### Your goal
Set out exactly, and only, the lines running from the one containing "The height and" to the bottom of the listing below; pictures stay out.

### Entries supplied
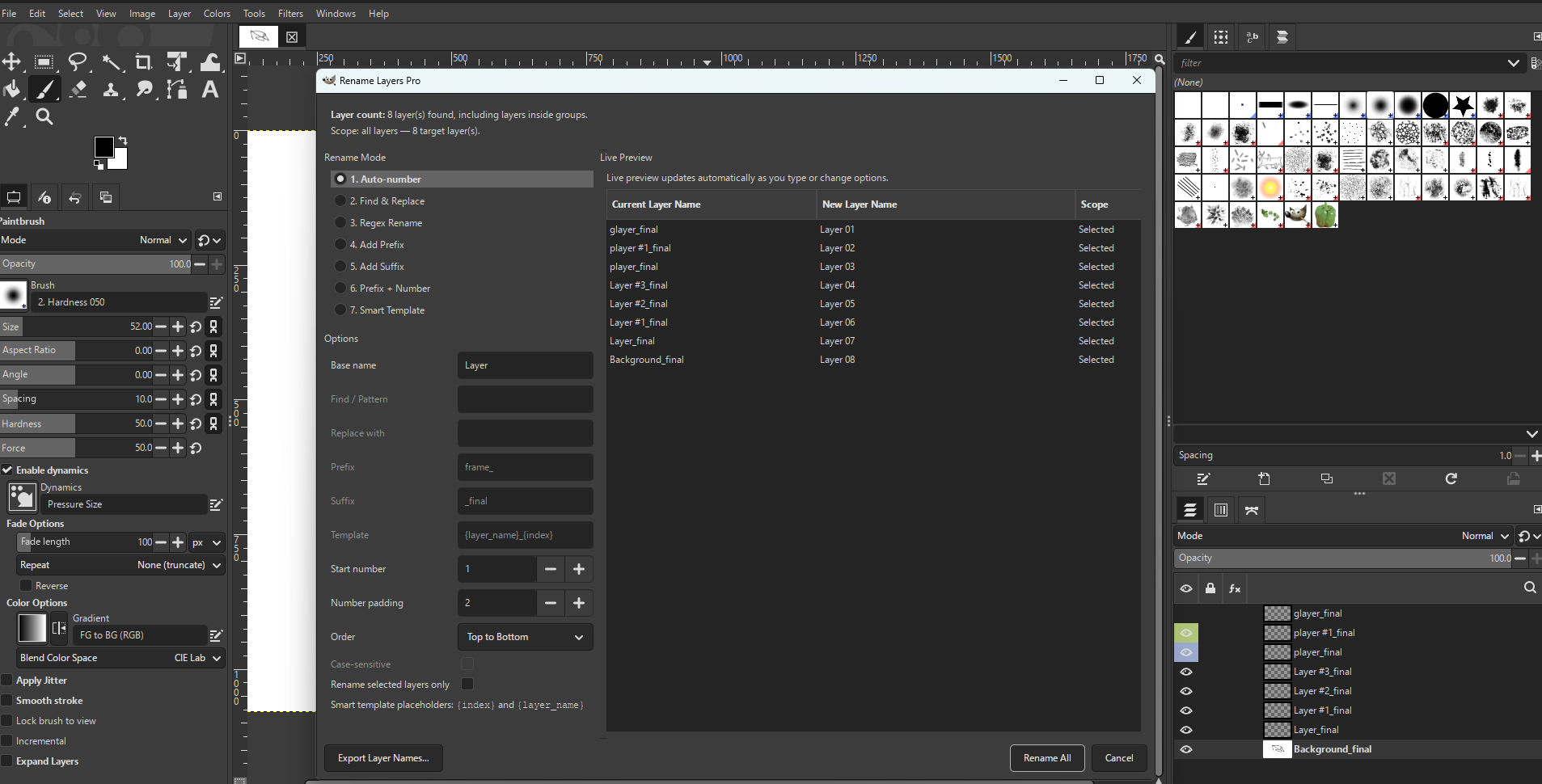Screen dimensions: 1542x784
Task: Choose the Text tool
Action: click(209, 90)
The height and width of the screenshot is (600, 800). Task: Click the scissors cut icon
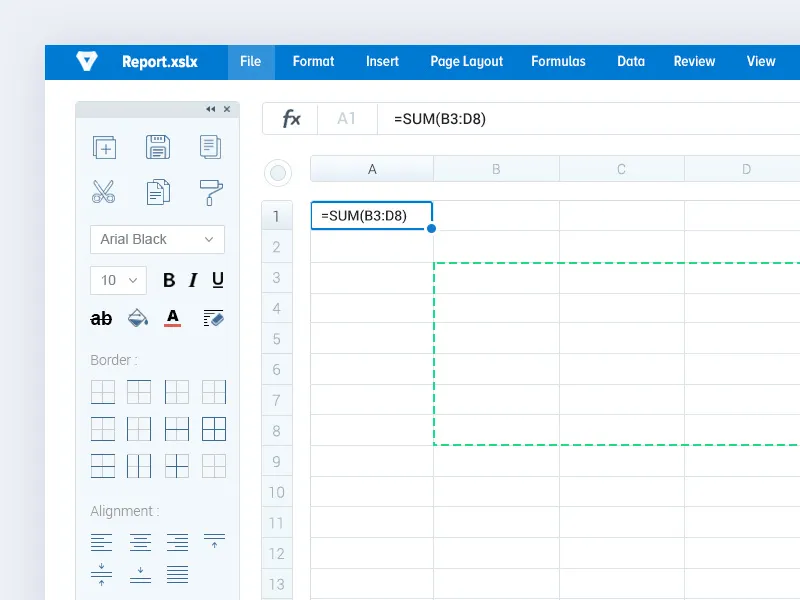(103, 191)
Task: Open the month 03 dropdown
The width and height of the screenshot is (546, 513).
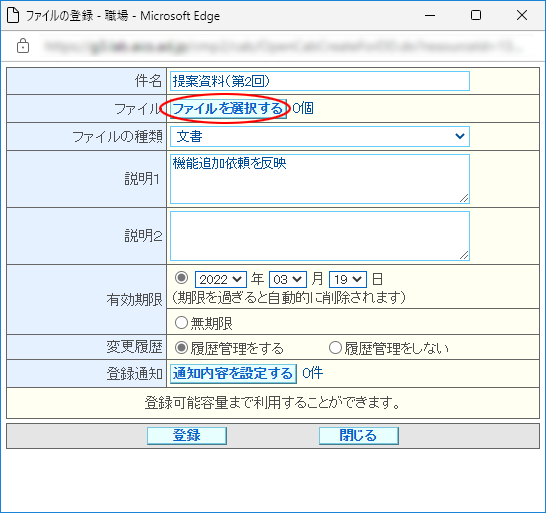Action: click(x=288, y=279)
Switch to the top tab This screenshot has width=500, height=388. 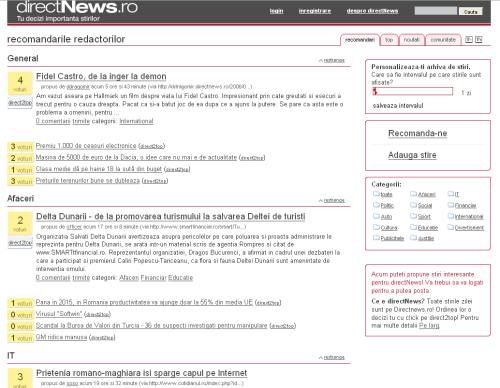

### Output of the exercise
The height and width of the screenshot is (600, 800). Task: Click the scissors cut icon
(103, 191)
Task: Open the month 03 dropdown
The width and height of the screenshot is (546, 513).
Action: click(x=288, y=279)
Switch to the top tab This screenshot has width=500, height=388. 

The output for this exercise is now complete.